---------- Data ----------
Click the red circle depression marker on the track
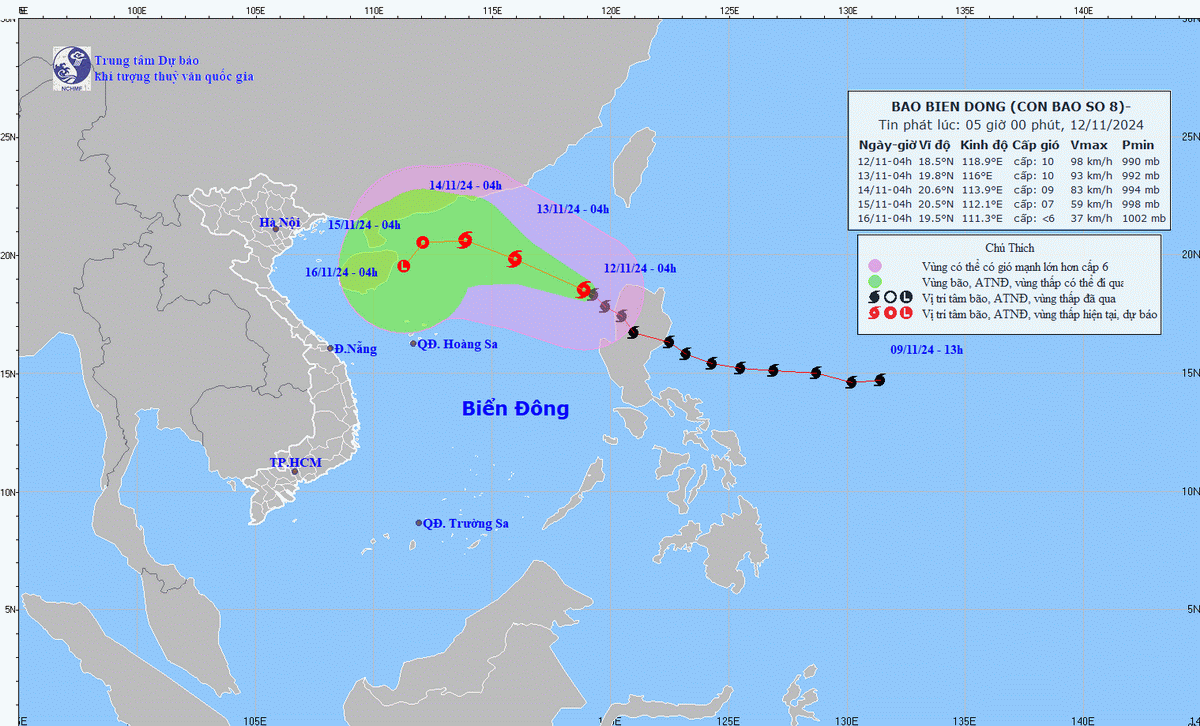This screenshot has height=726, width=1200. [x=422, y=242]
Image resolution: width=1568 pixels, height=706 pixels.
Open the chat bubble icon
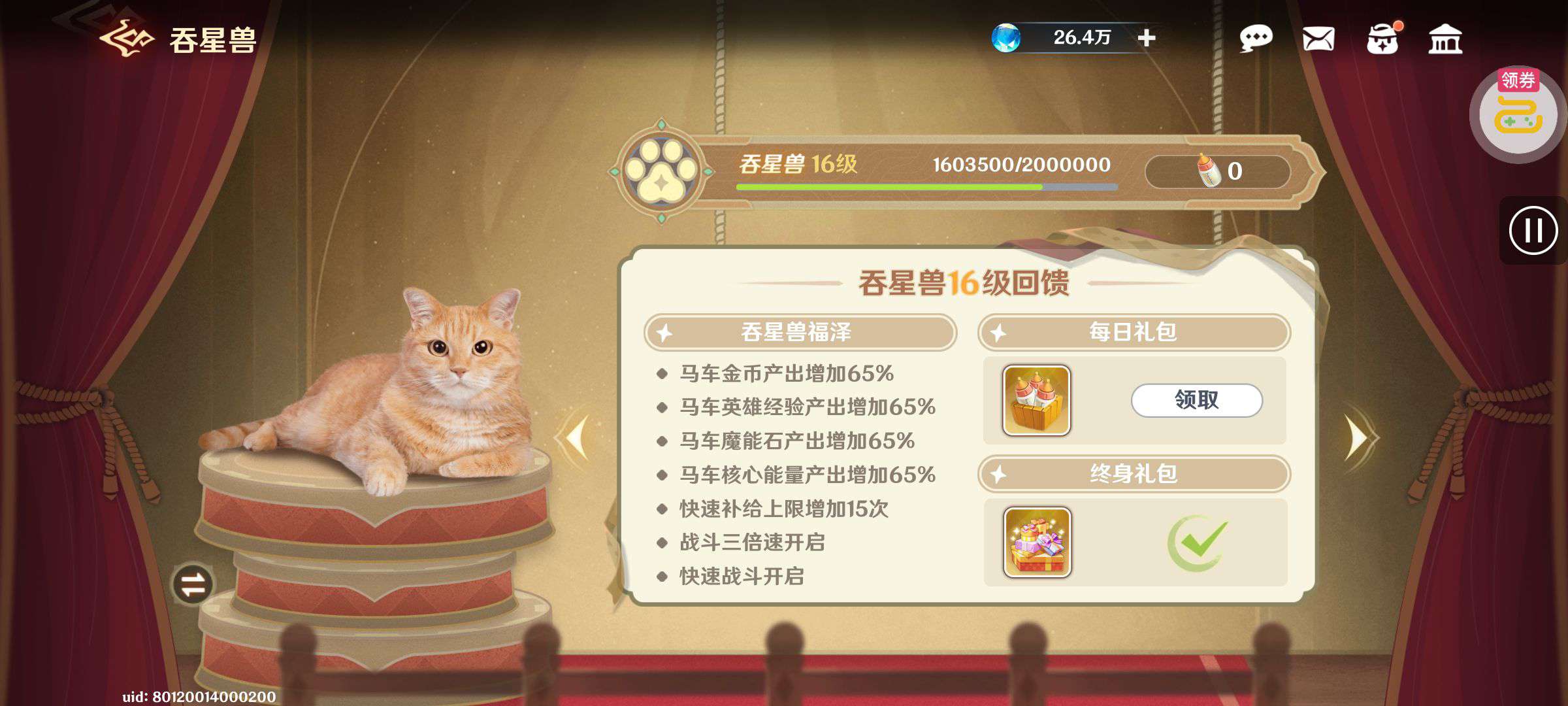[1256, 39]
----------
Goal of the exercise: Reproduce each record above by retyping it exactly; omit all images.

Solution:
Click the red circle depression marker on the track
This screenshot has height=726, width=1200. [x=422, y=242]
Image resolution: width=1568 pixels, height=706 pixels.
Open the chat bubble icon
[1256, 39]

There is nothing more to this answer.